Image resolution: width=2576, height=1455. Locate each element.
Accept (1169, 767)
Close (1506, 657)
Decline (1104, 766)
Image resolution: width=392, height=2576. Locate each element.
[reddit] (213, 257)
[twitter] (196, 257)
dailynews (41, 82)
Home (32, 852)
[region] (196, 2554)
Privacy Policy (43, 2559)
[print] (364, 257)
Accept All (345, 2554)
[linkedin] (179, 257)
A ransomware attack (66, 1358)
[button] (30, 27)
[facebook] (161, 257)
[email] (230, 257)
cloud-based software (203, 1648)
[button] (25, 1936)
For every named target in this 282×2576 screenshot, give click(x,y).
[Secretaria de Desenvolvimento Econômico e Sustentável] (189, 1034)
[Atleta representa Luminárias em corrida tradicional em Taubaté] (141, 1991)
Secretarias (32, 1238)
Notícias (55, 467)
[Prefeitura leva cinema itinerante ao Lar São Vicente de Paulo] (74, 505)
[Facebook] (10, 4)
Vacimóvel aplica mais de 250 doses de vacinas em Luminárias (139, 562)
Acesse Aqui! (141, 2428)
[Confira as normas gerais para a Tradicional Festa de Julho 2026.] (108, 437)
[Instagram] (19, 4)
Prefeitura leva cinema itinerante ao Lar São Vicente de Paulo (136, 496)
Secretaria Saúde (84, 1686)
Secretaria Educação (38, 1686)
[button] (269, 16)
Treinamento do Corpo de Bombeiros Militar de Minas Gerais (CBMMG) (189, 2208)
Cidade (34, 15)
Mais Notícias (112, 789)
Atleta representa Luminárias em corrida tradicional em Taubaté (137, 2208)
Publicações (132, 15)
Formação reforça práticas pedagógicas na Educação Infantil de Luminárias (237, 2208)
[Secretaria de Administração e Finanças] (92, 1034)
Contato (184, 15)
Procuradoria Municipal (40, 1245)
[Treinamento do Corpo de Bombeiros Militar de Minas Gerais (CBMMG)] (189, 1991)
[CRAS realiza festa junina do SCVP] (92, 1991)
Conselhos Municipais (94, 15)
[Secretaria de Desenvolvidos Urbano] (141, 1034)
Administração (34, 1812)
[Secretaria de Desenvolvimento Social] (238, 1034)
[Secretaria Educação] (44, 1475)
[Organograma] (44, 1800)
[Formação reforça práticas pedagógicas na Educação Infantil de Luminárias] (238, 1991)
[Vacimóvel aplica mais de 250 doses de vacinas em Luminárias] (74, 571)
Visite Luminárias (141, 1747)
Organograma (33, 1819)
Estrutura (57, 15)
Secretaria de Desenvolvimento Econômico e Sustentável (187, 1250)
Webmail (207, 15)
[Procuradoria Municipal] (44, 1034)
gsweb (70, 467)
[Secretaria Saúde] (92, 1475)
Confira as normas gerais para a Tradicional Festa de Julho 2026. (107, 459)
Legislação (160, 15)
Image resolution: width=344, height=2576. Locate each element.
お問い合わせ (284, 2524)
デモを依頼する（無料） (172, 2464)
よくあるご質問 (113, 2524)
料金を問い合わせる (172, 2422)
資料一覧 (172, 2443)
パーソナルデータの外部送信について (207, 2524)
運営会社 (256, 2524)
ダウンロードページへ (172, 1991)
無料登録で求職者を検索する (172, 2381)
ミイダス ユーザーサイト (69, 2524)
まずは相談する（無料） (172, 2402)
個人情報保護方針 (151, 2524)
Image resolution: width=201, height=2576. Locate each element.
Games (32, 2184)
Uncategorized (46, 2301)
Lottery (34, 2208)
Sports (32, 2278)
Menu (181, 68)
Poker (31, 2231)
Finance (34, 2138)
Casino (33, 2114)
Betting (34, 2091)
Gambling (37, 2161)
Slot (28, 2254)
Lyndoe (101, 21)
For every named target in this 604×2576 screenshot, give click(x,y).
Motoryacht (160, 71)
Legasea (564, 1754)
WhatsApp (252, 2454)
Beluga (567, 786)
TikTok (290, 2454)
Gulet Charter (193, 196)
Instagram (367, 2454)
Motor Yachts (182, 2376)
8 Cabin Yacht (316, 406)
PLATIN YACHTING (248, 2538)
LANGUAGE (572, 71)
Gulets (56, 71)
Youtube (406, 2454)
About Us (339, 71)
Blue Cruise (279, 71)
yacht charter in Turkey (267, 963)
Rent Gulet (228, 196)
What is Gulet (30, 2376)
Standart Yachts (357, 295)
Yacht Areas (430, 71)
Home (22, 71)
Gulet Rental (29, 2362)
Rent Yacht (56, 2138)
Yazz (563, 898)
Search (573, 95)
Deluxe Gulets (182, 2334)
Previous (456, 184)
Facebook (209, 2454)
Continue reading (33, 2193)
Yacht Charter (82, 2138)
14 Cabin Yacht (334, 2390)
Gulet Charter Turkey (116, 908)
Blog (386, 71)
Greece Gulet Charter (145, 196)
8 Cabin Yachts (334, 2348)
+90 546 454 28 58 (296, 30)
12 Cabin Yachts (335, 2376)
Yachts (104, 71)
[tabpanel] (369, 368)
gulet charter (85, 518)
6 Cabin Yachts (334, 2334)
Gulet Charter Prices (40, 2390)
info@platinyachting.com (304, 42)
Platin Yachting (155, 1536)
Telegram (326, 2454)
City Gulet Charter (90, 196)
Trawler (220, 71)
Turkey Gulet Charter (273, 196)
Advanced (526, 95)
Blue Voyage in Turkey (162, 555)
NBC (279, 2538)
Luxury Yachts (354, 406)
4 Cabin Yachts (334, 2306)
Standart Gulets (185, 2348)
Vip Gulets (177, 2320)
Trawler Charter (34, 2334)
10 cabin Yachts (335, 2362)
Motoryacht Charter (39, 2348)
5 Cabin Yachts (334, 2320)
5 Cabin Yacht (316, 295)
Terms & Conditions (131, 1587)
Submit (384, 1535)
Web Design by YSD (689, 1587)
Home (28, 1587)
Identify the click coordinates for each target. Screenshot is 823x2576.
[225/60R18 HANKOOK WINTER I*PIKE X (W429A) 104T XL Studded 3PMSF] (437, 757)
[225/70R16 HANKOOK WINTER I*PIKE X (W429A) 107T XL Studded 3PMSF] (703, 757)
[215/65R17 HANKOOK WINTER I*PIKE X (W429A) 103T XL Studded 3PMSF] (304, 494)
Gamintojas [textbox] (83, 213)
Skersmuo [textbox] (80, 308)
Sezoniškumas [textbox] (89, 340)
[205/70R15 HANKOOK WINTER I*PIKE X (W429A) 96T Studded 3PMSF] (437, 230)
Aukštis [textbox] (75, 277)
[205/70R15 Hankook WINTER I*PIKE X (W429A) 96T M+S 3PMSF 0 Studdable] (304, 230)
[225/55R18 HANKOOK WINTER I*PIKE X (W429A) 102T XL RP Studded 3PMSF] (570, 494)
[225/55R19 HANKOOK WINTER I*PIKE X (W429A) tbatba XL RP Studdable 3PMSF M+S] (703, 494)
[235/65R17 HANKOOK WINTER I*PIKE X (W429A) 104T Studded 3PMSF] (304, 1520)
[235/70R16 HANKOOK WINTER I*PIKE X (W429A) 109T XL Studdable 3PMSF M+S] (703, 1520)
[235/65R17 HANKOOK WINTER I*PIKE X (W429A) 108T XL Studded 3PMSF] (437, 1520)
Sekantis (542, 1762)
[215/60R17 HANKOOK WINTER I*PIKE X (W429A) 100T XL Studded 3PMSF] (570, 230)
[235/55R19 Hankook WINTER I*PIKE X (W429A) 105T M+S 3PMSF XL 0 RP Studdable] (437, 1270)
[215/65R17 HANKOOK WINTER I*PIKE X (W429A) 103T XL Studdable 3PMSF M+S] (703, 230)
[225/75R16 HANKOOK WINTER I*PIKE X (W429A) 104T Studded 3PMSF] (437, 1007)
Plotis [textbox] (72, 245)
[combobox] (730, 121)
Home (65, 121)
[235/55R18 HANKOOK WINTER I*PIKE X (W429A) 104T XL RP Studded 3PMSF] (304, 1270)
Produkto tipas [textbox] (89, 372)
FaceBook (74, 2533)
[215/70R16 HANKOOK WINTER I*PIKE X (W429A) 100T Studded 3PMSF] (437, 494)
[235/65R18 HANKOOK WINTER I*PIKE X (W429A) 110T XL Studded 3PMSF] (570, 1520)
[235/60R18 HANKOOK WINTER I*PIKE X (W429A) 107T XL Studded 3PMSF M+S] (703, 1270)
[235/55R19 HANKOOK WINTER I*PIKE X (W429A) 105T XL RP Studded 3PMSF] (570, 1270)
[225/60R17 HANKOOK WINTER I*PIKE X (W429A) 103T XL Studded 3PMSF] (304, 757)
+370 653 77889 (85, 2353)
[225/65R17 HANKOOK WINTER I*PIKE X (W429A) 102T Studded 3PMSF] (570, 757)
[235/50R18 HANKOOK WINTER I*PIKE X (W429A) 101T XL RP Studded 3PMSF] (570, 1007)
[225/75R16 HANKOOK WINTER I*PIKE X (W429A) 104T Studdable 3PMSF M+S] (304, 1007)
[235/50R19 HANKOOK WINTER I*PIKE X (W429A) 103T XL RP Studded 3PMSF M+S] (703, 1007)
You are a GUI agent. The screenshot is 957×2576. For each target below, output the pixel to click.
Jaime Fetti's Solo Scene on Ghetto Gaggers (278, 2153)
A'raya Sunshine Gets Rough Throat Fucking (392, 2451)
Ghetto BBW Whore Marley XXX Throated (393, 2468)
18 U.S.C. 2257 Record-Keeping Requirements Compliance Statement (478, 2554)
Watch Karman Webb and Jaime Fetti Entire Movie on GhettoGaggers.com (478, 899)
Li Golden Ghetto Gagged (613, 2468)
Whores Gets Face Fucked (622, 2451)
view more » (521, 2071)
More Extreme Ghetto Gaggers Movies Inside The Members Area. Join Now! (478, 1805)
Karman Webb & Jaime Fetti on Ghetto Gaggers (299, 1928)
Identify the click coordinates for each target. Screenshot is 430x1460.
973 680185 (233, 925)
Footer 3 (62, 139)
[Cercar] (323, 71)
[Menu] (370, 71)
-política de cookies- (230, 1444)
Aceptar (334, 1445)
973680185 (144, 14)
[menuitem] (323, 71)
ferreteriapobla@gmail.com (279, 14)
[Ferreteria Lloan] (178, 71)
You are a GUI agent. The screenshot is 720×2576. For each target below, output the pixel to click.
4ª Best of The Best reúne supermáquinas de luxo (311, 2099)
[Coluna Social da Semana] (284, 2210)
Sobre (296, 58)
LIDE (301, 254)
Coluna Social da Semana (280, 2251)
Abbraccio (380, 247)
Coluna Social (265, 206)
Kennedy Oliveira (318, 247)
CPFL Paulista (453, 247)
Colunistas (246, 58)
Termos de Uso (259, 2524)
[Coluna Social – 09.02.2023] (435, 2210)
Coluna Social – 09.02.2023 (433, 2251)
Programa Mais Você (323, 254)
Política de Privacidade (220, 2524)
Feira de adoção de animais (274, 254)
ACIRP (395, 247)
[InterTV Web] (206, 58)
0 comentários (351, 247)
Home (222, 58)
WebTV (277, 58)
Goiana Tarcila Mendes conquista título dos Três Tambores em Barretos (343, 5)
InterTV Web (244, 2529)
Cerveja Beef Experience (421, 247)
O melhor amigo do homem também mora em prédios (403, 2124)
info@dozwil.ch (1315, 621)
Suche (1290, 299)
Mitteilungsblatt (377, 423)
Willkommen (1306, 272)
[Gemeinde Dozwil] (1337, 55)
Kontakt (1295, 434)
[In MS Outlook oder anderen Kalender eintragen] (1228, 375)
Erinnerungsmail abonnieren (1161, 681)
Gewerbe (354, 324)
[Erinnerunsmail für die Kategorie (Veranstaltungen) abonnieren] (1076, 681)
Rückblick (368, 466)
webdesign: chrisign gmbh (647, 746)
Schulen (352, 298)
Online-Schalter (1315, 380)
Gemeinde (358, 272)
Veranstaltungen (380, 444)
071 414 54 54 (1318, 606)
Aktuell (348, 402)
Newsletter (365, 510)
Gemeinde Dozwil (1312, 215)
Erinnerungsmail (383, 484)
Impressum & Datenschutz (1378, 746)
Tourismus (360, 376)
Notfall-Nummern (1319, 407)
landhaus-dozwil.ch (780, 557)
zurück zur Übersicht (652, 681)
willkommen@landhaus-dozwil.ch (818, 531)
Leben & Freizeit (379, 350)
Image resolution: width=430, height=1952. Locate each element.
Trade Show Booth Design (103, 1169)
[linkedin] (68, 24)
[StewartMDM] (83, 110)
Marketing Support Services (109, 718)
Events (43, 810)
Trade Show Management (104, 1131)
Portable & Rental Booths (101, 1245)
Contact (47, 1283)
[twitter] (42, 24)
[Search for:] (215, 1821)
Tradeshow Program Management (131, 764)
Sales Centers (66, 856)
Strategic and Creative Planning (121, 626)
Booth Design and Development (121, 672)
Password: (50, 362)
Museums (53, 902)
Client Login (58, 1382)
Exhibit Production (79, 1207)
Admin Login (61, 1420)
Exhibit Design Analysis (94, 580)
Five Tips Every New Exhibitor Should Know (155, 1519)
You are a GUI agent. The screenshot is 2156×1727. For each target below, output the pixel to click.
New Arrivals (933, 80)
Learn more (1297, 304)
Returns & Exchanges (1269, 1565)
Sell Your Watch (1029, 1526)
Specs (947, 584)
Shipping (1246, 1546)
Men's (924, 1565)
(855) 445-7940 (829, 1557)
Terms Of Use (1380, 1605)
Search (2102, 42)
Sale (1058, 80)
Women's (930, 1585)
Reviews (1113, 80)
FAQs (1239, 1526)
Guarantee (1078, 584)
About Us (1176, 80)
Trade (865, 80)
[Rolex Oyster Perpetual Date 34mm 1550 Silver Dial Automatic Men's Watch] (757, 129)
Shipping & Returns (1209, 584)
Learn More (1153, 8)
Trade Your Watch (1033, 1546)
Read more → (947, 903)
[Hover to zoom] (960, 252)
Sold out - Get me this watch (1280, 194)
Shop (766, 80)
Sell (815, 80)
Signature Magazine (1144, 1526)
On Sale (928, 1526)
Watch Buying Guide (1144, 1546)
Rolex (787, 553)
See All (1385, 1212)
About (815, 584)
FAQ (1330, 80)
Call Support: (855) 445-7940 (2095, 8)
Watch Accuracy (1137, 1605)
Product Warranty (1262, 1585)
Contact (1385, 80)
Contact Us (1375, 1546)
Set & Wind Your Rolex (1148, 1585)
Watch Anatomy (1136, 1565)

————————

Search each line of the data above for "Infantil", and copy the lines where it occurs.

ANSWER SECTION:
Formação reforça práticas pedagógicas na Educação Infantil de Luminárias (237, 2208)
[Formação reforça práticas pedagógicas na Educação Infantil de Luminárias] (238, 1991)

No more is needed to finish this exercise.